作者:Think AI
The storage chip industry has followed a single rule for decades: shortage drives price hikes, capacity expansion leads to oversupply, then prices are cut to clear inventory.
Last night, Micron’s Q3 smashed that iron rule to pieces.
Revenue hit $41.456 billion, more than tripling year-on-year. Gross margin surged to 84.9%, an all-time high in the company’s 48-year history.
Single-quarter net profit reached $28.24 billion (roughly 192 billion RMB), compared to just $1.89 billion in the same period last year.
That translates to earning 24,700 RMB per second and 2 billion RMB per day. That is absolutely insane.
It even surpassed NVIDIA and Meta.
What does this mean?
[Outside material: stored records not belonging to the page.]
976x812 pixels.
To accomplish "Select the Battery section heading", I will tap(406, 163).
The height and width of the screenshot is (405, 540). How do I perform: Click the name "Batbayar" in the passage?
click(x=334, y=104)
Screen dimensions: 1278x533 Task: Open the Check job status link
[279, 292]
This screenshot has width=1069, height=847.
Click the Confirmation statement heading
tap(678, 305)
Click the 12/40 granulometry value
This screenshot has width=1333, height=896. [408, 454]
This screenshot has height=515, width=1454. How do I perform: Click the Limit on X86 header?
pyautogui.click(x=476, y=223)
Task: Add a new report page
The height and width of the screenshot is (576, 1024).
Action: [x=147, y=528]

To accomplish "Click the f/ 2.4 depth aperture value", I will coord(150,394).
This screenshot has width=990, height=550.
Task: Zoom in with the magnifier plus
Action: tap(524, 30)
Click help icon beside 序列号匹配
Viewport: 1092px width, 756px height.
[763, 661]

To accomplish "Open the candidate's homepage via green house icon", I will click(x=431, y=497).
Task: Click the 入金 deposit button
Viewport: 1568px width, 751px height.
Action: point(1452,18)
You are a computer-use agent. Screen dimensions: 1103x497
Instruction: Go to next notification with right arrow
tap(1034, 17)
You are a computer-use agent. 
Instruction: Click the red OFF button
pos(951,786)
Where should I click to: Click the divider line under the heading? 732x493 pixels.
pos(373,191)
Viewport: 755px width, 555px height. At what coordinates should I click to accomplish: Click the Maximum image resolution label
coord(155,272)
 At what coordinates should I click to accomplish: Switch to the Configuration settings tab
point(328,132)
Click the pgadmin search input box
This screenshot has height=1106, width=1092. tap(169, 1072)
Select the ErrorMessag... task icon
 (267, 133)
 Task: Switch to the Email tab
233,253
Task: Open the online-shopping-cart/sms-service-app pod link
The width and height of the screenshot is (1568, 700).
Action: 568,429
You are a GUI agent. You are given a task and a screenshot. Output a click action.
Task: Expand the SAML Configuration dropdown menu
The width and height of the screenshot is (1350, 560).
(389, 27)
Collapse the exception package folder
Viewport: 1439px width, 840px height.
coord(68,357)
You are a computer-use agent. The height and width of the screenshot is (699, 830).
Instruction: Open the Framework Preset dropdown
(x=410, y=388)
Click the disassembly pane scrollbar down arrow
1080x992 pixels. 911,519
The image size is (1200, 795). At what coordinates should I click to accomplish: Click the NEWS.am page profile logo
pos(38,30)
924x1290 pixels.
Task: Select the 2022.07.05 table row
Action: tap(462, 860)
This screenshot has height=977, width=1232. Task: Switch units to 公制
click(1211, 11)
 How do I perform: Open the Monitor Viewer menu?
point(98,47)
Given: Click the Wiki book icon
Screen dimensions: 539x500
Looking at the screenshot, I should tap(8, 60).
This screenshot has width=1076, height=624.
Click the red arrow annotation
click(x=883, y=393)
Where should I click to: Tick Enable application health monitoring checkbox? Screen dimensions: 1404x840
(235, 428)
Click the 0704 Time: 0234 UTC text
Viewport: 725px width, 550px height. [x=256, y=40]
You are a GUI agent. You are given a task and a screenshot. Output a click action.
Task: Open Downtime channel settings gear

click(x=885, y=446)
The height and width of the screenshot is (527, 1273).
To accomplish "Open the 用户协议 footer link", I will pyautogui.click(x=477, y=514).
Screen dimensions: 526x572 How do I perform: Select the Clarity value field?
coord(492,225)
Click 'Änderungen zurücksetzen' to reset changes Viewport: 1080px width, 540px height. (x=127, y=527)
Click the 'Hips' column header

A company that sells memory sticks now has a higher gross margin than one selling GPUs.
“Long-term contracts with locked prices – the cyclical stock has turned into infrastructure.”
Micron locked contracts all the way out to five years. It signed 16 agreements, nailing down 20% of DRAM shipments and 30% of NAND shipments.
These long-term agreement customers include NVIDIA, Anthropic, Microsoft, and Google Cloud. The contracts specify minimum prices and minimum shipment volumes.
Based on these contracts, future guaranteed revenue backlog has already piled up to $100 billion.
This kind of play never existed in the memory business before. Multi-year long-term contracts with locked pricing are a privilege normally reserved for chip design houses and cloud providers.
Now it’s a memory stick seller’s turn.
“HBM sold out for the full year, supply gap visible through 2027”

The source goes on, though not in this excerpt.